Od punkcji (środy) mam problemy z procesami fizjologicznymi (a raczej ich brakiem) - staram się to napisać najdelikatniej jak potrafię i strasznie się wstydzę...:-( Brzuch mam twardy, szczególnie u dołu, wyraźnie jest napuchnięty (a z natury mogę się pochwalić idealnie płaskim), bolesny, przy chodzeniu, siedzeniu, wstawaniu. Non stop, nawet ciężko mi się przez to oddycha.
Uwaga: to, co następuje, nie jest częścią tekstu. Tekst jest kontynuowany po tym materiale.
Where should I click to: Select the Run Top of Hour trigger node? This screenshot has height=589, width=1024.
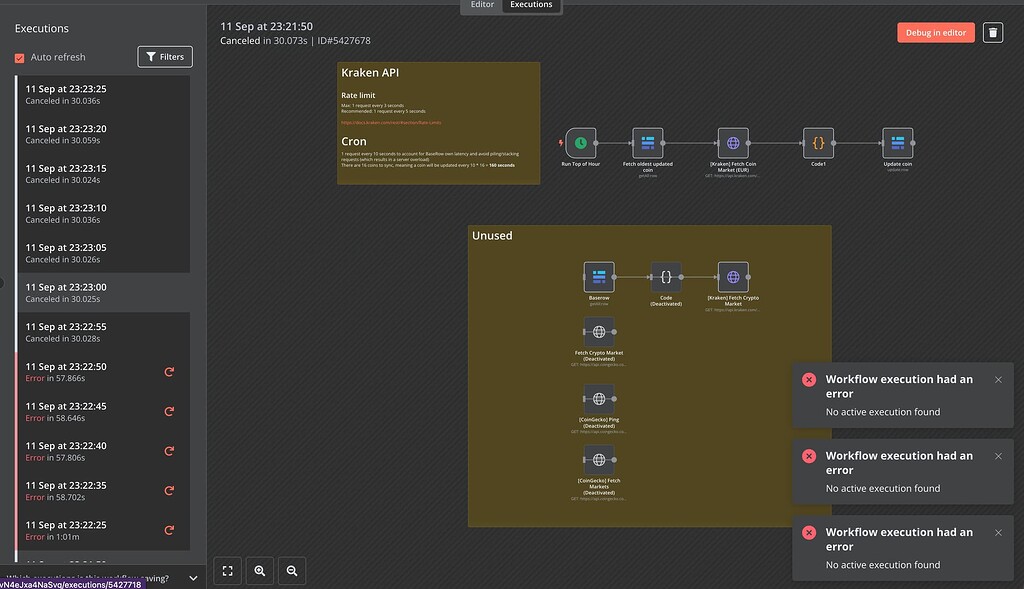tap(580, 142)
W dodatku te napuchnięcie nie jest równomierne - z jednej strony jakby większe (od lewego jajnika, gdzie miałam mniej jajeczek). Zagryzam zęby od kilku dni, ale mój próg bólu zaczyna być srogo przekraczany. Czy Wy też tak miałyście po punkcji i jest to normalne?
Dodam jeszcze, że podczas punkcji miałam "kontrolowane krwawienie", przez co obudzili mnie nieco później niż inne pacjentki i chodziłam pół dnia z gazą, która miała mi pomóc na późniejsze (ewentualne) krwawienie.